Oui comme une envie d’école buissonnière ce matin. Tout ce qui sort du protocole est il bon à jeter? N’y a t’il pas une attention particulière à donner à tous ce qui finalement sort de la ligne fixée. Moins prosaïquement c’est une véritable question en littérature médicale: je suis convaincue que le médoc A marche sur la maladie X. L’étude que je mène montre que ça ne marche pas: je ne la publie pas et même si je souhaite la publier on me répond qu’on ne va pas remplir les revues médicales avec tout ce qui n’a pas marché . Et pourtant dire que le médicament A ne marche pas à tout autant de poids que de dire qu’il marche…D’où un biais de publication des études
Très belle idée ! Et vous les avez faites ces photos, tout compte fait. Merci de les avoir partagées !
Merci Helena, non l’occasion de les faire est belle et bien perdue. N’est ce pas cela qui leur confère une partie de leur valeur? D’où l’envie de les immortaliser par des mots. Il faut bien avouer que j’ai été un peu aidé par un livre feuilleté au musée de la photographie il y’a déjà quelques mois dont je n’ai plus les références qui s’intitulait: les photos que je ne ferai jamais. L’auteur y avait fait des croquis avec une légende explicative. J’avais trouvé ça génial et depuis je griffonne aussi quelques photos non prises quand l’envie s’en fait sentir. Croquis, récit ou enregistrement vocal, l’idée se prête à tous les exercices…
le type qui fait des photos des toiles et des cartels en fait collection – il y a pas mal de gens de ce genre : il y en a d’autres qui restent là, devant cette toile-là, et qui l’observent et qui l’observent et qui l’observent – j’ai travaillé longtemps au musée mais il était sans collection – non, mais une image n’est jamais perdue (merci de les faire apparaître)
Je comprends la pulsion du collectionneur. Ce qui m’attriste c’est qu’il ne voit tout cela qu’à travers le filtre déformant de son téléphone…

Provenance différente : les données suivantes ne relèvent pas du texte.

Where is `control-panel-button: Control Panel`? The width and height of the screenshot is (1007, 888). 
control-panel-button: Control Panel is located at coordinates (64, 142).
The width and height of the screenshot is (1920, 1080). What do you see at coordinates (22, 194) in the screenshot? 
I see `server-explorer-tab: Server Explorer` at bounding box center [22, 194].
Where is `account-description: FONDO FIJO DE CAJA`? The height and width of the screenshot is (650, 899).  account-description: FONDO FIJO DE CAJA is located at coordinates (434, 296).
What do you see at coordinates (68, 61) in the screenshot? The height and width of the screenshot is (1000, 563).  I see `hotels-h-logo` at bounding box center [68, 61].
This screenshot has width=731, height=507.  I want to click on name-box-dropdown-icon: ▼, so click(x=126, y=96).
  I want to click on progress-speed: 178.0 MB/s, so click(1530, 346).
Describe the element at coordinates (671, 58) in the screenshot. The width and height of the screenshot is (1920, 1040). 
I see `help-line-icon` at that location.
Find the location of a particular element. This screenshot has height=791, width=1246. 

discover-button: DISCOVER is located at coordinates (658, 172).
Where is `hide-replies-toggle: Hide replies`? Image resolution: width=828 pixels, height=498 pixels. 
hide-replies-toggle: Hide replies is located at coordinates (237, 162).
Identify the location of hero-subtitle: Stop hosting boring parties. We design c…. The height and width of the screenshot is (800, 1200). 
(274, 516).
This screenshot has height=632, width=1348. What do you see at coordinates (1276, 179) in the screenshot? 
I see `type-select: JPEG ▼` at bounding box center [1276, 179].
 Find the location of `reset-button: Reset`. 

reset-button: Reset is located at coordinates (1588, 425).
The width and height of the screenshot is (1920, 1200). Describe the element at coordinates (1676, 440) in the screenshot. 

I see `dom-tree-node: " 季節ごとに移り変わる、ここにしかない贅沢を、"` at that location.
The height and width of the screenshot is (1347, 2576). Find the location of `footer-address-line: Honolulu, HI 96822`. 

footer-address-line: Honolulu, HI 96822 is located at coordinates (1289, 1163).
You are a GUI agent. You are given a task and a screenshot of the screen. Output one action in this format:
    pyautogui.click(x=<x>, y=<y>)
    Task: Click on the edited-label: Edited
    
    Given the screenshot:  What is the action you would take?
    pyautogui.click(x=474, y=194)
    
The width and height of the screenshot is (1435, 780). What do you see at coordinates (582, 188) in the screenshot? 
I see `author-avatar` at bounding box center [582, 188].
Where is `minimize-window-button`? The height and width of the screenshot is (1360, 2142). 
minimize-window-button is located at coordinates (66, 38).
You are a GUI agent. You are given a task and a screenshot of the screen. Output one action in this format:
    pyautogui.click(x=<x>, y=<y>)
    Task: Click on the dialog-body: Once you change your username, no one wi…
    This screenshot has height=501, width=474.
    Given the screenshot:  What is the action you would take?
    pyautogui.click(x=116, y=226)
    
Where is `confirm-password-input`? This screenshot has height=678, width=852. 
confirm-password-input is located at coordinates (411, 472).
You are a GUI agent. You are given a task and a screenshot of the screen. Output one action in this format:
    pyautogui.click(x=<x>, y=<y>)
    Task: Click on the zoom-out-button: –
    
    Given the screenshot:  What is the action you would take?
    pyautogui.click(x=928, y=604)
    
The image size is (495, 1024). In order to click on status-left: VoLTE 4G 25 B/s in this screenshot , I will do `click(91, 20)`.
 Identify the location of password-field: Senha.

Oh merci Geraldine. Vous me donnez des ailles. Je me demandais ce matin si partir sur la difficulté qu’il y avait à soutenir le regard d’un lézard qui prend le soleil était une bonne idée. Je sais à présent que vous avez raison : ce n’est pas sur la route tracée, mais dans les buissons qui la bordent que les fruits se trouvent. Merci, merci, merci
Ai je besoin Ugo de te prendre la main pour te montrer le chemin de l’école buissonnière? Il me semble que tu te défend assez bien en la matière. Mais ravie de m’installer au fond près du radiateur avec toi !
Il dit non avec la tête
Mais il dit oui avec le cœur
Il dit oui à ce qu’il aime
Il dit non au professeur
Par contre pour ce qui est du lézard.. je te laisse à ton affaire….😋
Délice de l’idée du protocole, délice de lire les commentaires et les réponses, délice du texte. Merci Géraldine. La suppression du cliché sur le smartphone et le soleil qui aura fait disparaître le givre, la juxtaposition des deux dans le texte, l’art de l’éphémère. Ce que vous en avez fait.